Around 200 people will arrive at his restaurant’s door daily for a hot meal, which Vitaly admits is more than Vega Room has ever had. On the menu? Buckwheat, grains and simple food, he said.
“It’s just regular soups, or we’ll do some cereals like buckwheat, rice, and some meat substitution; we just use tofu, falafel, which are very useful, actually. And people are very satisfied with them,” Vitaly told The Independent. “But on the other hand, there is actually a problem with those products, especially with tofu and with some meat substitution, because it’s difficult to find them right now.”
Vitaly said his Ukrainian supplier in Kharkiv has been effectively shuttered by the war. “Nothing works now, so yeah, we cannot get all the needed products from Ukraine. And now I am asking my friends to send me some products.”
A month ago, Vega Room would see about 30 or 40 customers come and go in a single day, with people enjoying plant-based pierogi, cabbage rolls and even a vegan stroganoff.

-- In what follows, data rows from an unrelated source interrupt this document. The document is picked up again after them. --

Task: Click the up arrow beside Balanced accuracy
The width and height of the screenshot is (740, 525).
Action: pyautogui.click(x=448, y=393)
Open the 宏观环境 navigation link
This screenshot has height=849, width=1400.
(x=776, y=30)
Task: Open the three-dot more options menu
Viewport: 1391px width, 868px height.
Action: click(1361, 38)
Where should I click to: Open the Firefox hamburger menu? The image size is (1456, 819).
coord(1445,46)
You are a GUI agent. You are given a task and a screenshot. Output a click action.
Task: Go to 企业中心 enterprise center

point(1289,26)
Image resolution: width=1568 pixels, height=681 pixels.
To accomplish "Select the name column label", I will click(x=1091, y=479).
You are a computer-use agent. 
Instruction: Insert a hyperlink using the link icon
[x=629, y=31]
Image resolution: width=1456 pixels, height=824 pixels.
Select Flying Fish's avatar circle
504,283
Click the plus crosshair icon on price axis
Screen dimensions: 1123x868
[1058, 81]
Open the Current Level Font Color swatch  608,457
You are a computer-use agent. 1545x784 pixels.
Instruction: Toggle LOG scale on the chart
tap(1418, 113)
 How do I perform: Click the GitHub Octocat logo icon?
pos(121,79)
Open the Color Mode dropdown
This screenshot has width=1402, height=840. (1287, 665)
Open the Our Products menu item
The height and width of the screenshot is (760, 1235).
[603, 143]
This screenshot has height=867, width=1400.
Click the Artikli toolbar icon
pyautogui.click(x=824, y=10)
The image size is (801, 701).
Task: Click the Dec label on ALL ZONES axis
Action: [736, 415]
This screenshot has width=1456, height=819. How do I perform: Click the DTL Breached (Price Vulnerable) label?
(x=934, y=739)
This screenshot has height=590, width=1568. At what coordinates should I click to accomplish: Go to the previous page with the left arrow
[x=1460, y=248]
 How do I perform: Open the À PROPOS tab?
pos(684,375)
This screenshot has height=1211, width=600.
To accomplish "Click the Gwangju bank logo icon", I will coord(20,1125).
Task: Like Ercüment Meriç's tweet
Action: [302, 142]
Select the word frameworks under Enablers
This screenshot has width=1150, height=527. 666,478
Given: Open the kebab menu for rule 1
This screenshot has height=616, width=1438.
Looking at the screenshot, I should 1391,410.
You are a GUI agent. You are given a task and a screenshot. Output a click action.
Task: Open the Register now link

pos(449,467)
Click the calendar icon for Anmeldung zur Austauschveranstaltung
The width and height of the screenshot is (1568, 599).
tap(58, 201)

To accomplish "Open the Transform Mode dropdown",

“It’s not really big,” Vitaly said from his home in Lviv, where he has taken in two families from Ukraine’s east. “It has six tables, so at the same time there could be 20 people maximum. Now it’s something like 200 a day, so for us, it’s a huge amount of people.”
The only difference now is that these people aren’t paying. Vega Room has become a vital part of the humanitarian effort underway in Lviv and elsewhere in Ukraine.
“Maybe not all of them are refugees but we don’t ask them to show passports,” said Vitaly of the Monday-to-Sunday restaurant operation. “I don’t think people are trying to take advantage here – we just feed everyone.”
About a month ago, Vitaly had announced the closure of his Vega Room business because of the threat of Covid and a war with Russia. “We were hearing, like almost every day, that Russia is going to attack us. But we didn’t take this seriously. No one actually expected that,” he said. “And after the war started ... I didn’t know what to do, or what the future with the restaurant is going to be because I was really surprised.”
That was when he was approached by Vegan Ukraine, a charity that wanted to turn Vega Room into a kitchen for refugees fleeing Russia’s assault. He said it was spearheaded by two sisters who were regular customers of his restaurant, and who organised funding for his refugee vegan kitchen. It has provided Vega Room and now thousands of refugees with a lifeline.
“When the war started we lost our workers because some of them went to Poland. We had a waitress and she went to Poland…they were scared of the war and so we didn’t have any choice. We decided to close it. But then this initiative came up,” said Vitaly, who has signed up to be a Ukrainian army volunteer.
And his rent has been suspended by Lviv’s authorities too, which has been bracing itself for a Russian assault on one of Ukraine’s westernmost cities after an attack on a nearby military base on Sunday. The bombing just miles from the Polish border sent shockwaves through Lviv, which has seen little of the war waged by Russia.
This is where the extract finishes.